I see what you mean about other locale localizations. I think I read somewhere that go itself was not yet fully localized (iirc I had searched on making Japanese dates appear correctly), so it was a challenge to make that sort of thing happen with Hugo. The actual developers will know more, for sure.

The more I read and think about i18n the more I’m convinced the core support should be in Go’s stdlib. It’s in their plans, but they haven’t gotten there yet.

@RickCogley, I saw in your ‘pull requested’ tutorial, that you use a lot of ifs. This would result in a lot of template code for each string.

I think the implementation of a function that takes the key and returns the corresponding translation for the current language is much more elegant, as shown by @bep. This would be a nice feature that could be implemented by the Hugo devs. It’s just my opionion for the general use of i18n.

Back to my much smaller needs. Currently I’m using a config.yaml that that stores all strings under params like this:

portfolio:
    title: Portfolio
    modal:
        client: Client
        date: Date
        category: Category
        button:
            text: Close

My template looks if the string is set. Otherwise it renders the default text. This isn’t very elegant since my templates look a bit cluttered.

I also need to support only one language or any other custom string the user wants to see. Knowing this, I can outsource the translations from my config file into its file. Beside exists a file with all default strings.

The tutorial is nice for larger i18n needs (kudos for that) but I just need to generate a single version of my theme that either shows a custom string or the default one.

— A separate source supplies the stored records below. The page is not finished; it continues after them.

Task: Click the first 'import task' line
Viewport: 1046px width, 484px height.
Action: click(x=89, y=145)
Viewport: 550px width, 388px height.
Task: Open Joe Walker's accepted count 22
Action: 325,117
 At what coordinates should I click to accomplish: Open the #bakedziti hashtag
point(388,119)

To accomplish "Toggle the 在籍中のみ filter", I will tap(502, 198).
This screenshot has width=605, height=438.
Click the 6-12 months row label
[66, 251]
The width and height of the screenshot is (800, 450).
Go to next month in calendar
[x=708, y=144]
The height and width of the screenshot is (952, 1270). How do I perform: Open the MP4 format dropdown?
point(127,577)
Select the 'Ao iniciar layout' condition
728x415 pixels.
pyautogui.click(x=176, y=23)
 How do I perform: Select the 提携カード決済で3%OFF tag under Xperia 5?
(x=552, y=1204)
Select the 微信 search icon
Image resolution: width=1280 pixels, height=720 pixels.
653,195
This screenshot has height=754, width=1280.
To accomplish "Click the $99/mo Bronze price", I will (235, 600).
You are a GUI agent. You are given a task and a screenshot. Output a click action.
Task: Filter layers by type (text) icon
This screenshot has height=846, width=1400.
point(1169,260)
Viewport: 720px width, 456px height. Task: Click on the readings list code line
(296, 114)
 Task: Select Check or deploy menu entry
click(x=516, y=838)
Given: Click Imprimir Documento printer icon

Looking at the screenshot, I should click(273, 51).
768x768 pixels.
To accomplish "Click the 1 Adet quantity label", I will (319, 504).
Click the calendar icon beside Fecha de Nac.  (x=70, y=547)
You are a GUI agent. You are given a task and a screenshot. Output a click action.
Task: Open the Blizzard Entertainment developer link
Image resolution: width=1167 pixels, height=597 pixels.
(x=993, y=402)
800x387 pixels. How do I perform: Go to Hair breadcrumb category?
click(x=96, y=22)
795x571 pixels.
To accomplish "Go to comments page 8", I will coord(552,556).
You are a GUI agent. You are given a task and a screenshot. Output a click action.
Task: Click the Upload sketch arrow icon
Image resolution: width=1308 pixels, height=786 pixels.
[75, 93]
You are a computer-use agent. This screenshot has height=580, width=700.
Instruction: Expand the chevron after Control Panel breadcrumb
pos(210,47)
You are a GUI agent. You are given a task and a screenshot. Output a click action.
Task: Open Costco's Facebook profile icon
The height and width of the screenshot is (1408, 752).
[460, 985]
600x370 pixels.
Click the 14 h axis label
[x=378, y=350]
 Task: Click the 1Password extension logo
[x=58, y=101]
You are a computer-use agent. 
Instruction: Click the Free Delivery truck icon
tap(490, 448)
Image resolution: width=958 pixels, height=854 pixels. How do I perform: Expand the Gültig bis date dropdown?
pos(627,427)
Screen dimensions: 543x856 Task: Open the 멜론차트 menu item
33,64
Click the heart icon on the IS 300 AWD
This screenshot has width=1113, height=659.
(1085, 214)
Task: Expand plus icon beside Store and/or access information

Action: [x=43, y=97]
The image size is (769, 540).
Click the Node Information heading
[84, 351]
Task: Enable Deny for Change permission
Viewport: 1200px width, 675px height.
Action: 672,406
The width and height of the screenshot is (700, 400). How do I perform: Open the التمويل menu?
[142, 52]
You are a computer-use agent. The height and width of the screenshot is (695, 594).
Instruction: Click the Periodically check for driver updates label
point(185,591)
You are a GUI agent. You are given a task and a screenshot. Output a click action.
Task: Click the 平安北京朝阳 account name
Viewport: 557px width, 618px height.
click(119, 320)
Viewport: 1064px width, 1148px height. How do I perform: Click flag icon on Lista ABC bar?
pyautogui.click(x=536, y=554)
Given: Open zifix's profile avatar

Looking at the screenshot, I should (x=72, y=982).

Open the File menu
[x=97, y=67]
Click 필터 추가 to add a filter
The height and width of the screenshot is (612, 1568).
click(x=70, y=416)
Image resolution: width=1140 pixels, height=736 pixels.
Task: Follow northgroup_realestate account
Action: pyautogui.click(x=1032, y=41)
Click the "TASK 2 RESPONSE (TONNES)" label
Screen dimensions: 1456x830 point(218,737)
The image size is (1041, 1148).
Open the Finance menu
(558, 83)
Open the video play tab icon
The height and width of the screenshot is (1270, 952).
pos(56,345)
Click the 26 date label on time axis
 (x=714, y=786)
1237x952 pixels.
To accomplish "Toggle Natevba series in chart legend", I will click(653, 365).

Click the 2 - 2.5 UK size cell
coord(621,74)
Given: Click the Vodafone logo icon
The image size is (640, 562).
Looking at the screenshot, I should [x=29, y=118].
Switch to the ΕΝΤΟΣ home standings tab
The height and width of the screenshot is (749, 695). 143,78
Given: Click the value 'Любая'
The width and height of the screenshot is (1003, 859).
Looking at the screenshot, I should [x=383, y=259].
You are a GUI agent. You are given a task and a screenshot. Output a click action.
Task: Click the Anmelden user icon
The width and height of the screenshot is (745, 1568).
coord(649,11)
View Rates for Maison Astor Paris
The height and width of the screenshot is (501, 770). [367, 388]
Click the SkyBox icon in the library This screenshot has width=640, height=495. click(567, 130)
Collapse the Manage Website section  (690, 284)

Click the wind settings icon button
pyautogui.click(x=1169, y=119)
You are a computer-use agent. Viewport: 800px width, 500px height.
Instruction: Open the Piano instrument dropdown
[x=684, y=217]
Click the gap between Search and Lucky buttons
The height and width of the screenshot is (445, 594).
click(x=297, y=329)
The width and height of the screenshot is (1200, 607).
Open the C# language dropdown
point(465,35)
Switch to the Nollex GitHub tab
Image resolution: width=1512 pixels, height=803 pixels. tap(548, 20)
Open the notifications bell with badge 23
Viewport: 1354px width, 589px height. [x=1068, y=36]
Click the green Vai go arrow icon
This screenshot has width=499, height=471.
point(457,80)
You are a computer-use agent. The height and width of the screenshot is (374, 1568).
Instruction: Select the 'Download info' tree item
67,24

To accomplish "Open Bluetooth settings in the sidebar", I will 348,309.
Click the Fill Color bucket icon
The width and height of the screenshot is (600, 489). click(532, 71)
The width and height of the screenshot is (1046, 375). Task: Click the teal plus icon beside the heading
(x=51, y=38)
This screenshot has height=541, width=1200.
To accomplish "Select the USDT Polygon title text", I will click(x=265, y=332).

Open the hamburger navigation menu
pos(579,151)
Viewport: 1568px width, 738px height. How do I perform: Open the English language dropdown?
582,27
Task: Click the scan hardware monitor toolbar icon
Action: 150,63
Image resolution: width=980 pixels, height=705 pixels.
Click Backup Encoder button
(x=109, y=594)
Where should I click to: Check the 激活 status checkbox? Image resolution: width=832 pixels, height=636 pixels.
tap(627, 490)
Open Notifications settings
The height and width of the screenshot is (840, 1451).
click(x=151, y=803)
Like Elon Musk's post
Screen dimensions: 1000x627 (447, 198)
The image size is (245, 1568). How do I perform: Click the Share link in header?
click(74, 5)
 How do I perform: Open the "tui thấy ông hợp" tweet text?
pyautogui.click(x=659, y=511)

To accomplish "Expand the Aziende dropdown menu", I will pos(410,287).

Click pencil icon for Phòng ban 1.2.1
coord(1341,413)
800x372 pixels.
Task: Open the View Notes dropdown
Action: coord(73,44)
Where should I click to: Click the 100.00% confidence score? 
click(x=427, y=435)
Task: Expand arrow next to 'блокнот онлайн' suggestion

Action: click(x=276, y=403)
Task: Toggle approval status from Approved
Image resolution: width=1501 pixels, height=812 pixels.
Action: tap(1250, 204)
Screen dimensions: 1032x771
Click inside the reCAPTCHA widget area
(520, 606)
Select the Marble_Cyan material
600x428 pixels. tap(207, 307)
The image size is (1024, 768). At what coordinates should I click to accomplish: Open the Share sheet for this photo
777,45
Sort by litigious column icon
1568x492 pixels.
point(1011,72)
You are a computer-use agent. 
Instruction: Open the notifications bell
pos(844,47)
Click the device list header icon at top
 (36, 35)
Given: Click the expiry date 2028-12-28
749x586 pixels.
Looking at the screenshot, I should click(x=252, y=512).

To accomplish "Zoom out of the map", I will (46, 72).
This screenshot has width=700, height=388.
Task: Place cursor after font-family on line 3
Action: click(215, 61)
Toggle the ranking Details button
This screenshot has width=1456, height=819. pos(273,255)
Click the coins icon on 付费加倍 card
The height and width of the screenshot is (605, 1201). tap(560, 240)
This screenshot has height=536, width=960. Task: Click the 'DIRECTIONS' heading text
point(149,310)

There is also one other option for larger parts that I would consider: Views and the render func (one view per language).

go-i18n seems to be a nice package. The developer just needs to insert T("A string to translate") in the code. It uses the key approach of @bep. All translations are stored inside .json files. This creates a small file format limitation.

But making the T() function available as template function would give a nice approach to do i18n – regardless of the project size.

Indeed it would, but that does not exist yet.

The tutorial I wrote shows both the use of ifs to show a block of text based on locale, or, how to pull from a data file. In my opinion, you need to use ifs if you have complex formatting needs, like grammar changes based on language, or, inline formats (like if you want part of a translated string formatted in an <em>, say), which don’t survive being pulled from a data file at this time. And, you can use the data file pull if it’s just simple strings with no formatting.

Native and more-well-developed methods would be nice, but if those are a necessity, they are not yet available as far as I know.

Views and Render might be more promising than how I’ve decided to do it for my current site.

Using .Render would be nice, since each locale has it’s seperate file with it’s own logic.

@RickCogley If you translate a page like in the tutorial you wrote, do you insert just the translation or also the rest of the configuration ( like title, baseurl, theme)?

Your deployment scripts runs every config file independently. So this information are required for Hugo to build the site.

The tutorial just shows one part. That’s the basic idea though, and you’d weave those techniques in, for your index, single, or other templates. I’m using both techniques in every template, mostly.